▶ **Document text**
___

Hi friends! I'm happy to say that despite (super!) unfortunate weather, the inaugural NBTS Central NJ Brain Tumor Walk was a success! It turns out that even cold temps and frigid rain can't keep away awesome people! I'm SO wiped after such a day, but wanted to share my speech for anyone interested.  And don't forget, just because the walk is over doesn't mean the fundraising is! As long as brain tumors are still "a thing," there's research to be done--and research requires...?? You guessed it! Lots of cold, hard cash. So if you're still interested in helping, you can access our team page for months to come (here!!!!).  So, without further ado....I give you, MY SPEECH (which I barely remember uttering, since my internal dialogue was spending most of the 2.5 minutes reminding myself to breathe and trying not to faint!).

I struggled with what I was going to say here today.  I wrote and deleted speech after speech, but no matter how I phrased things, nothing quite spoke to what was in my heart. So in short, I'll explain to you that I am here today, because I'm in love with a man who happens to have a brain tumor.  Kenny Courtney is my high school sweetheart, my husband, and an unbelievable father to our three kids. We've been together since we were 17, and this year will be our tenth wedding anniversary.  He was diagnosed with an egg -sized tumor on his left frontal lobe almost 4 years ago.

So what does it mean to be his caregiver? It means that every time he's gotten bad news, I've felt sucker punched right next to him.  It means that every time he's gotten good news, I've clinked glasses with him in celebration.   It’s been driving him to radiation most days when I was 8 months pregnant, and giving birth while his swollen brain had him in a daze. It’s Mommy guilt, that for many a time, my husband’s needs have come ahead of my kid’s. It’s reminding myself that I HAVE to keep going, even when I feel tired or overwhelmed. It means that I schedule our family around chemo treatments, that we live our lives in 3 month increments in between scans, and I feel it's not only my responsibility, but my goal in life to make sure that the is reminded that he has a life to live, not just a tumor to shrink. It’s also learning to appreciate when life is normal. It’s feeling happy on the days that you get to complain about the same things everyone else does; or get to plan things as simple as dinner dates or play dates. It’s making the most of those days where the words “brain tumor” don’t even come into play.

___

▶ **Extracted data**
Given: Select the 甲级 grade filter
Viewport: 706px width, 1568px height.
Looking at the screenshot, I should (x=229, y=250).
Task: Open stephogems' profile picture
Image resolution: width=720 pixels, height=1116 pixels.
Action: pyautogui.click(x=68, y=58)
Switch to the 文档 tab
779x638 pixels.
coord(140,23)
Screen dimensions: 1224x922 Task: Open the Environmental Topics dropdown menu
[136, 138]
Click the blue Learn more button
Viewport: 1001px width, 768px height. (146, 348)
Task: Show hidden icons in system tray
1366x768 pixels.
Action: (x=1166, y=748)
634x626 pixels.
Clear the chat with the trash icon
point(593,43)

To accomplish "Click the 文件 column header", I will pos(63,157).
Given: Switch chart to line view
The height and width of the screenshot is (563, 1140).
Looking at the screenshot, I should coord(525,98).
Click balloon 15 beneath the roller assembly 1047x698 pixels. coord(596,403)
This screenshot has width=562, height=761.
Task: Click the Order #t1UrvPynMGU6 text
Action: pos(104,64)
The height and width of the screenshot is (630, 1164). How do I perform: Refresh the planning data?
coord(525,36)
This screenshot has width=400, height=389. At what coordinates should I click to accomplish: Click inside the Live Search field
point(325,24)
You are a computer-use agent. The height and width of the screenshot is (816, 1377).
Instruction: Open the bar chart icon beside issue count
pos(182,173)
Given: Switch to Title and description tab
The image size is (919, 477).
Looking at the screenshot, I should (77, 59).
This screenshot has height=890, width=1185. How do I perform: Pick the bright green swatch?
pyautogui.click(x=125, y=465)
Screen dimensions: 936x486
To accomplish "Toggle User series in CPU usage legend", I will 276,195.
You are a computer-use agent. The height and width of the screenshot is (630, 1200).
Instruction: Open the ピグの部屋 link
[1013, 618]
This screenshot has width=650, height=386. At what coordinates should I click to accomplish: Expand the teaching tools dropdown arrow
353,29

___

▶ **Work order 1**
Return the passage of the brain tumor walk post starting with "I struggled with" and going on through "4 years ago.".
▶ **Work order 2**
Translate this sentence from the brain tumor walk post into Spanish: "We've been together since we were 17, and this year will be our tenth wedding anniversary."

▶ **Answer 1**
I struggled with what I was going to say here today.  I wrote and deleted speech after speech, but no matter how I phrased things, nothing quite spoke to what was in my heart. So in short, I'll explain to you that I am here today, because I'm in love with a man who happens to have a brain tumor.  Kenny Courtney is my high school sweetheart, my husband, and an unbelievable father to our three kids. We've been together since we were 17, and this year will be our tenth wedding anniversary.  He was diagnosed with an egg -sized tumor on his left frontal lobe almost 4 years ago.

▶ **Answer 2**
Hemos estado juntos desde que teníamos 17 años, y este año será nuestro décimo aniversario de bodas.